(Collected data)
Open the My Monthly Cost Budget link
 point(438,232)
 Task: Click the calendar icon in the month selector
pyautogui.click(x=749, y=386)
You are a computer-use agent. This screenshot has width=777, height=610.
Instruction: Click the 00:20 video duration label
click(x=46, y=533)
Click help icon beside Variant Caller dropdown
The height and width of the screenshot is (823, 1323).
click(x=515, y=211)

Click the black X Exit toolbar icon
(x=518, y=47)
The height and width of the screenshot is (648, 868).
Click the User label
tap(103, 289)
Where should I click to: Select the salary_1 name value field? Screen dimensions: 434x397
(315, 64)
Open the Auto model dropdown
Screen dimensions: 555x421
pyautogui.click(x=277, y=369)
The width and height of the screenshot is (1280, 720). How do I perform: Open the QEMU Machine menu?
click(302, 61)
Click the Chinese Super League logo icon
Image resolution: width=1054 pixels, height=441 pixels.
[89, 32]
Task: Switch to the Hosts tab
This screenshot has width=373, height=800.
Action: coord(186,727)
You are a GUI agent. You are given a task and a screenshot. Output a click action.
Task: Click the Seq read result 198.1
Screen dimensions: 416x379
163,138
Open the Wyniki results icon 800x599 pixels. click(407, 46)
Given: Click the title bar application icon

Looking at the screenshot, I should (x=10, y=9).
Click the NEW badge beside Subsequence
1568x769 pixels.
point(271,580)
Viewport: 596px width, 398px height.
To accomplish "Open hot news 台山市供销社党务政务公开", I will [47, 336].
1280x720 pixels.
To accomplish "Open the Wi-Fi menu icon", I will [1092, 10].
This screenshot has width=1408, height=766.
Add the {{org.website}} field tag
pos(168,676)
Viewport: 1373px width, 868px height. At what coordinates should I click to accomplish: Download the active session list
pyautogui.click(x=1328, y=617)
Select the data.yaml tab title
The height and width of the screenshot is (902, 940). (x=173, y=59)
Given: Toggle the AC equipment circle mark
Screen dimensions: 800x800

> _Work instructions_:
Your response must consist of every line above, reproduced exactly.

> _Answer to the exercise_:
Open the My Monthly Cost Budget link
 point(438,232)
 Task: Click the calendar icon in the month selector
pyautogui.click(x=749, y=386)
You are a computer-use agent. This screenshot has width=777, height=610.
Instruction: Click the 00:20 video duration label
click(x=46, y=533)
Click help icon beside Variant Caller dropdown
The height and width of the screenshot is (823, 1323).
click(x=515, y=211)

Click the black X Exit toolbar icon
(x=518, y=47)
The height and width of the screenshot is (648, 868).
Click the User label
tap(103, 289)
Where should I click to: Select the salary_1 name value field? Screen dimensions: 434x397
(315, 64)
Open the Auto model dropdown
Screen dimensions: 555x421
pyautogui.click(x=277, y=369)
The width and height of the screenshot is (1280, 720). How do I perform: Open the QEMU Machine menu?
click(302, 61)
Click the Chinese Super League logo icon
Image resolution: width=1054 pixels, height=441 pixels.
[89, 32]
Task: Switch to the Hosts tab
This screenshot has width=373, height=800.
Action: coord(186,727)
You are a GUI agent. You are given a task and a screenshot. Output a click action.
Task: Click the Seq read result 198.1
Screen dimensions: 416x379
163,138
Open the Wyniki results icon 800x599 pixels. click(407, 46)
Given: Click the title bar application icon

Looking at the screenshot, I should (x=10, y=9).
Click the NEW badge beside Subsequence
1568x769 pixels.
point(271,580)
Viewport: 596px width, 398px height.
To accomplish "Open hot news 台山市供销社党务政务公开", I will [47, 336].
1280x720 pixels.
To accomplish "Open the Wi-Fi menu icon", I will [1092, 10].
This screenshot has width=1408, height=766.
Add the {{org.website}} field tag
pos(168,676)
Viewport: 1373px width, 868px height. At what coordinates should I click to accomplish: Download the active session list
pyautogui.click(x=1328, y=617)
Select the data.yaml tab title
The height and width of the screenshot is (902, 940). (x=173, y=59)
Given: Toggle the AC equipment circle mark
Screen dimensions: 800x800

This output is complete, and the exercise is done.